Later Life
When he got back to England, the journalist Richard Steele interviewed Selkirk about his adventures and wrote a much-read article about him in The Englishman. After a few months of living in London, he began to seem more like his old self again. Enriched by his share of the Duke's plundered wealth—about £800 (equivalent to £106,000 today)—Selkirk appeared set to enjoy a life of ease and celebrity. Nevertheless, the sea would continue to beckon him.
Early in 1717 Selkirk returned to Lower Largo. There he met Sophia Bruce, a sixteen-year-old dairymaid. They eloped to London but apparently did not marry. In March 1717 he went off to sea again. While on a visit to Plymouth, he married a widowed innkeeper named Frances Candis. In November 1720 he joined the Royal Navy. Selkirk was serving as a master's mate on board the HMS Weymouth when, according to the ship's log, he died on 13 December 1721, evidently succumbing to the yellow fever that had plagued the voyage. He was buried at sea off the west coast of Africa.

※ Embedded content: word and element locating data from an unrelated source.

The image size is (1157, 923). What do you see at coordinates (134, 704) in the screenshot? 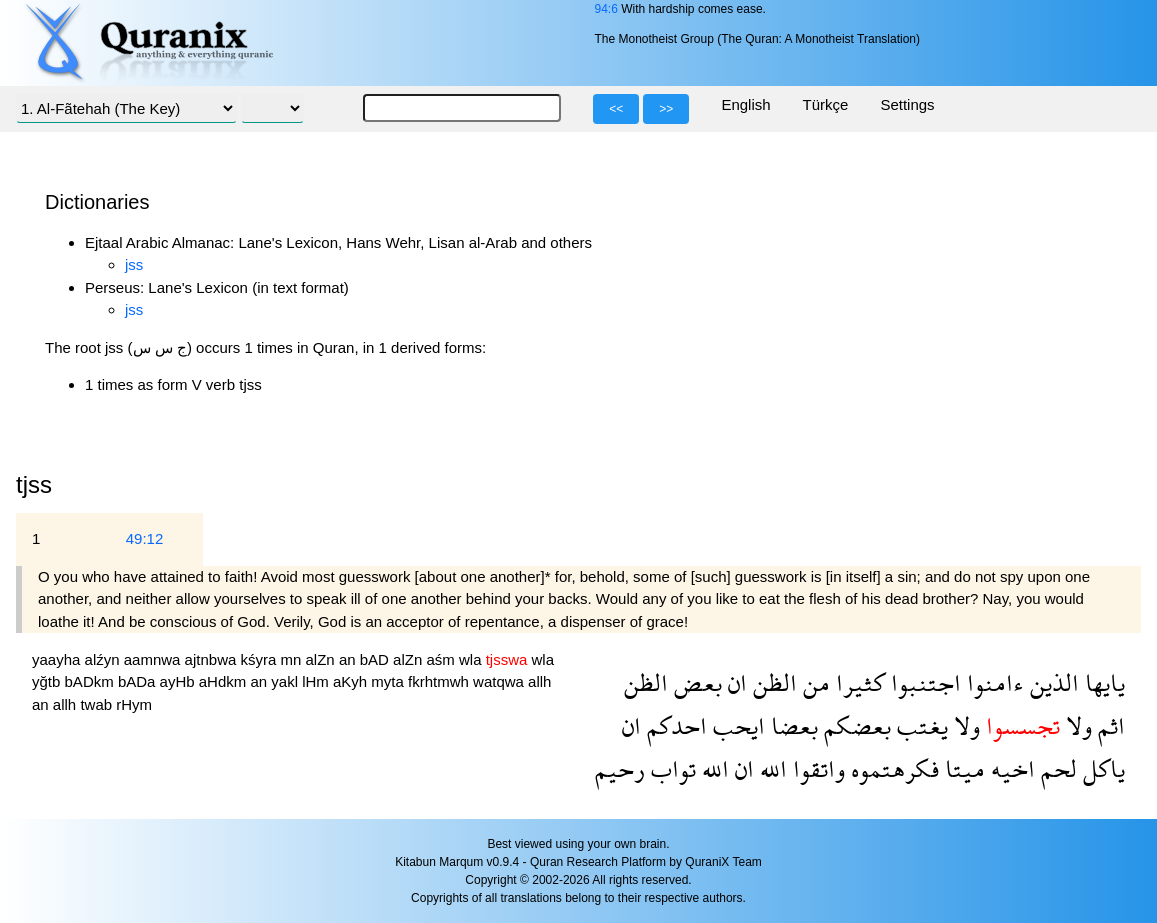
I see `rHym` at bounding box center [134, 704].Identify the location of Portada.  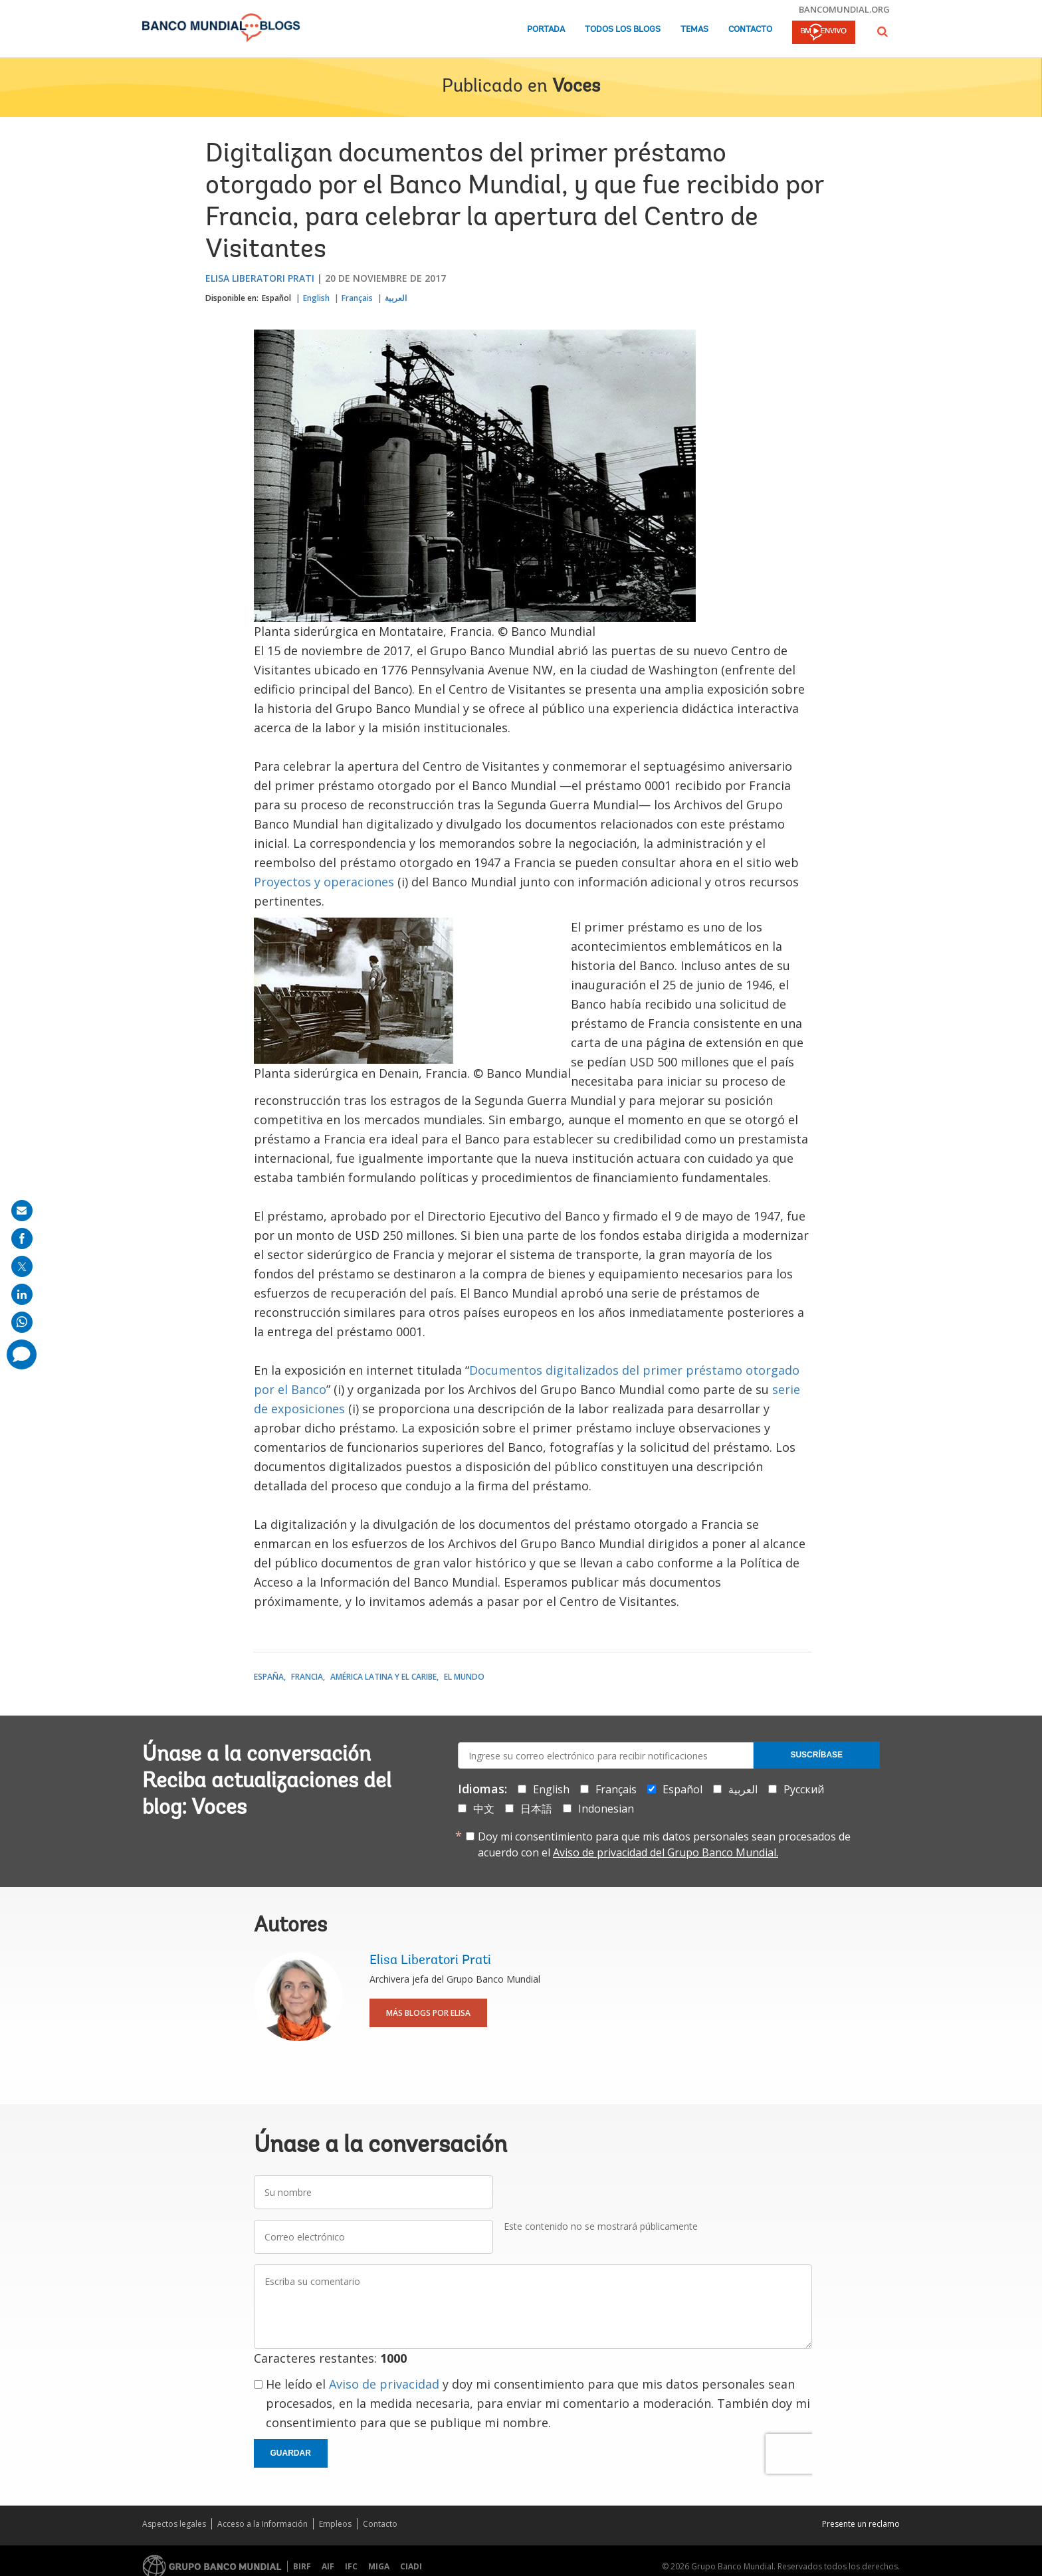
(546, 29).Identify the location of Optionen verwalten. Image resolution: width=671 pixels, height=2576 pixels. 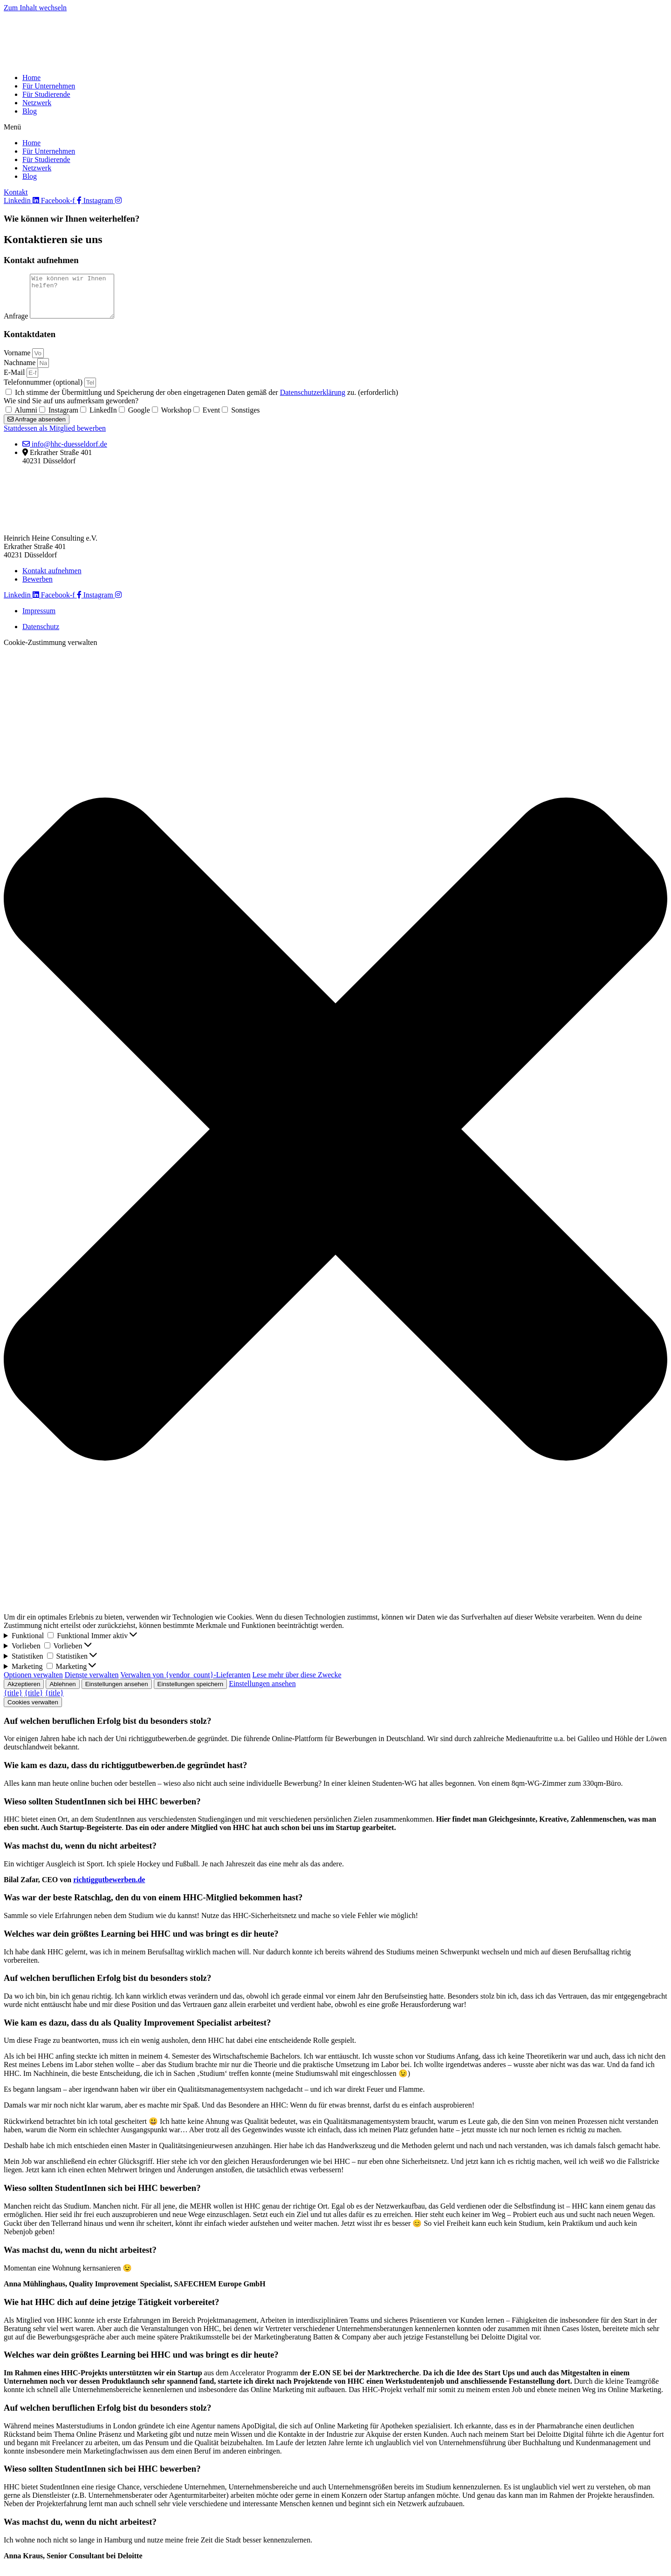
(33, 1683). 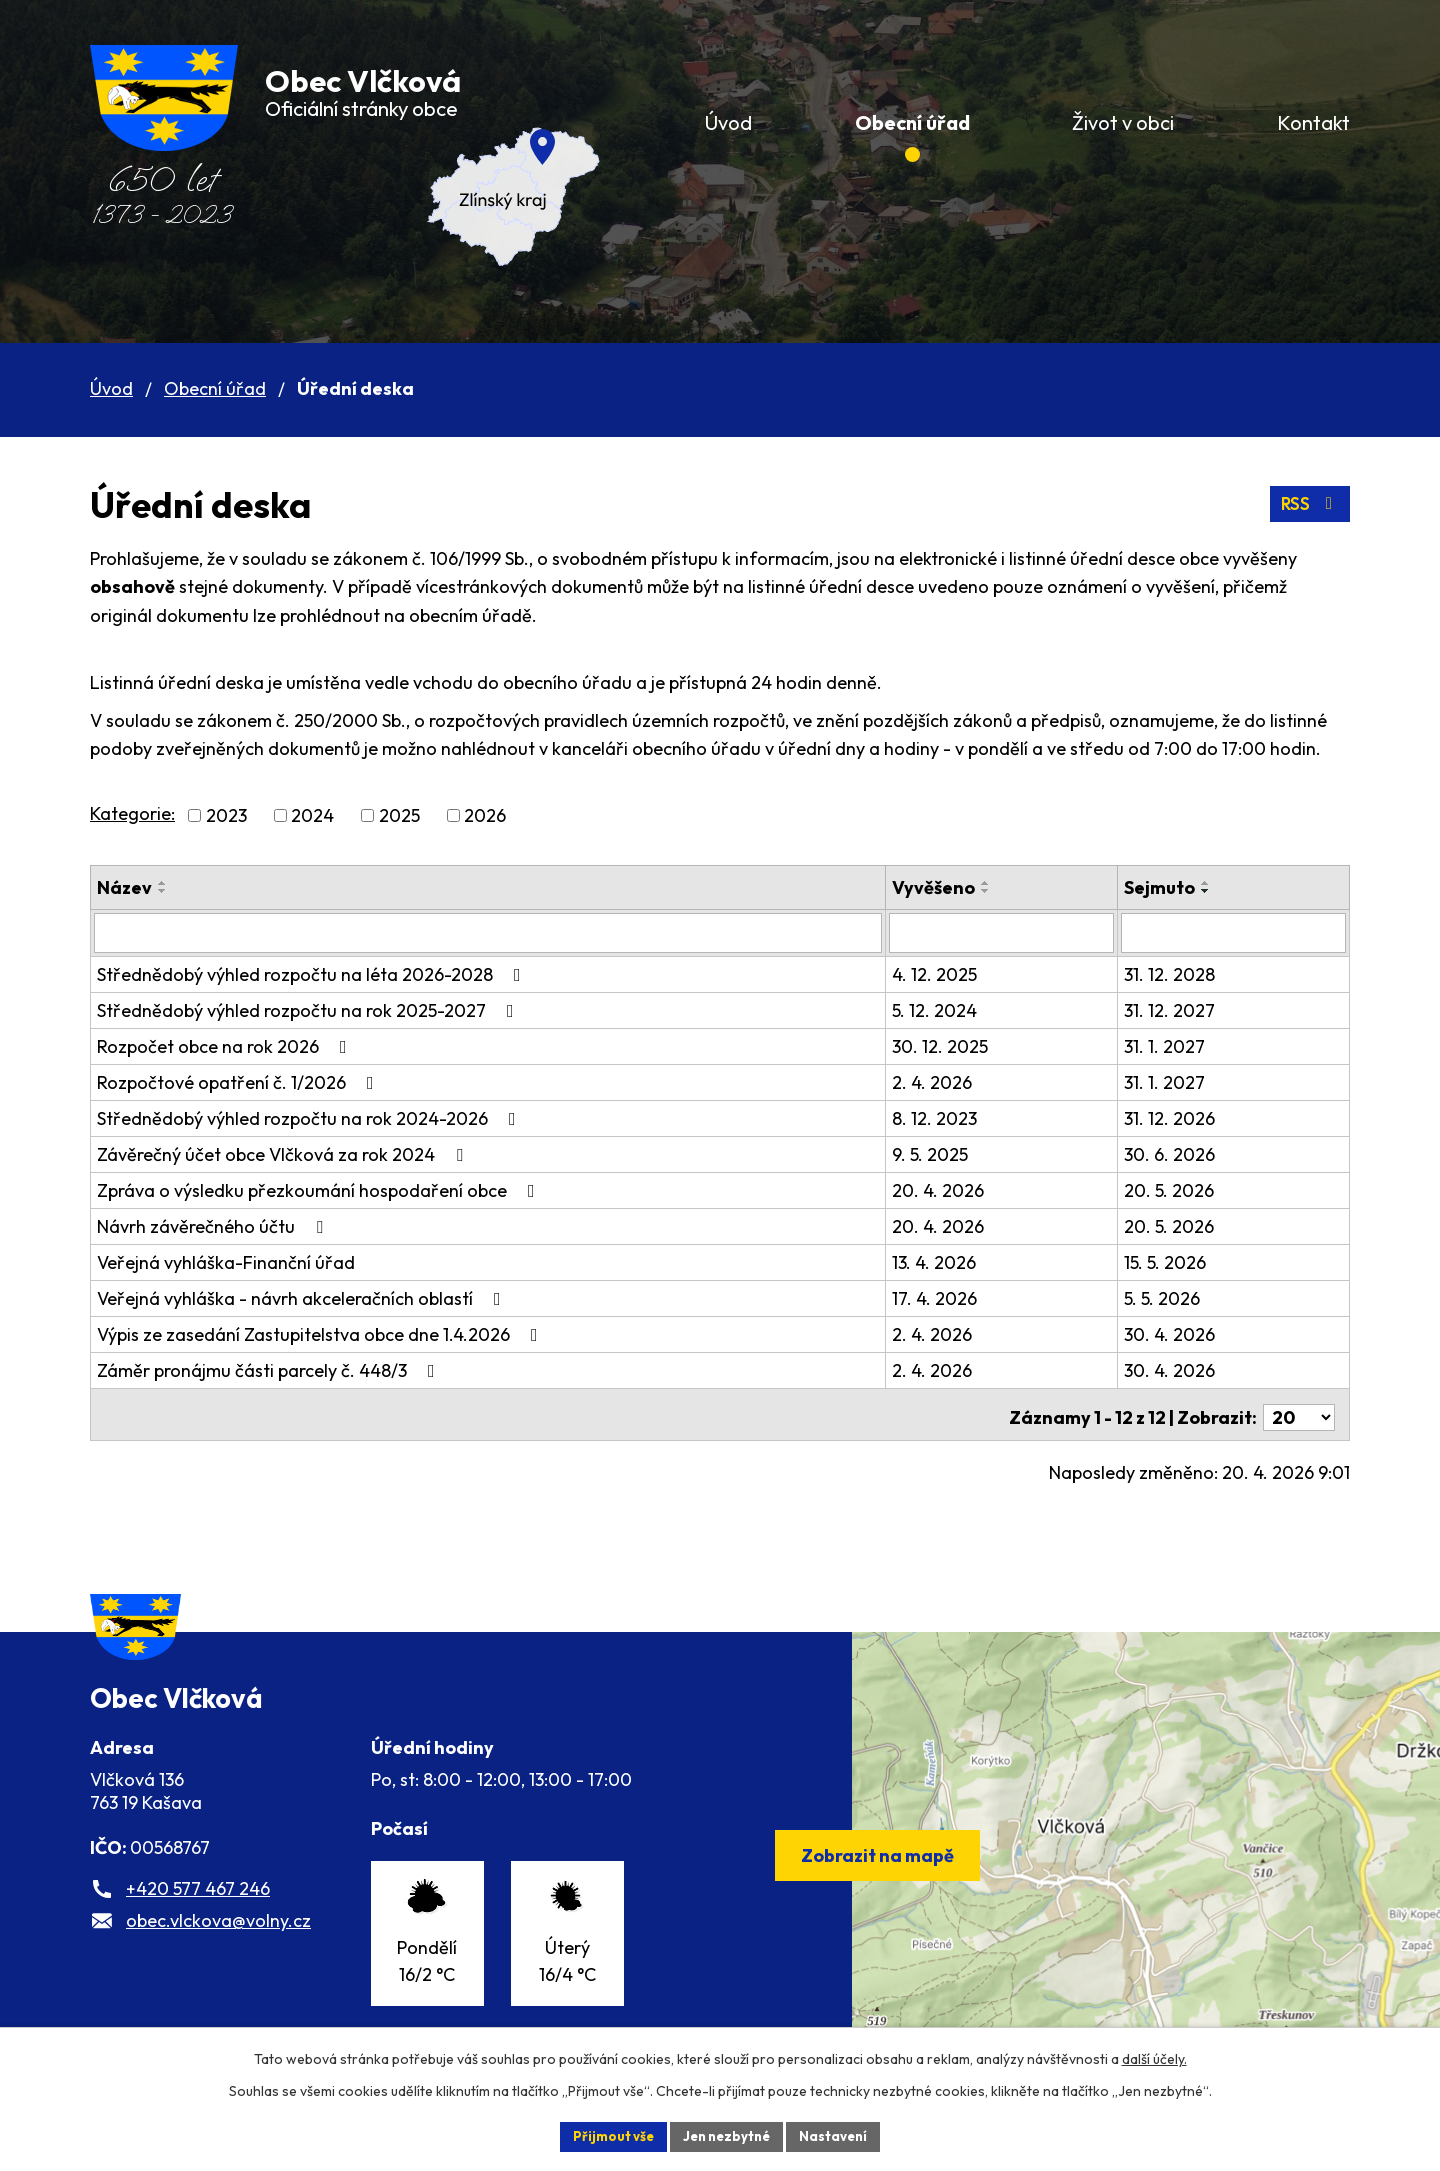 I want to click on 5. 5. 2026, so click(x=1174, y=1296).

Those who spoke to Selkirk after his rescue, such as Captain Rogers and the journalist Steele, were impressed by the tranquillity of mind and vigour of body that Selkirk had attained while on the island. Rogers stated that "One may see that solitude and retirement from the world is not such an insufferable state of life as most men imagine, especially when people are fairly called or thrown into it unavoidably, as this man was." Steele added that "This plain man's story is a memorable example, that he is happiest who confines his wants to natural necessities; and he that goes further in his desires, increases his wants in proportion to his acquisitions."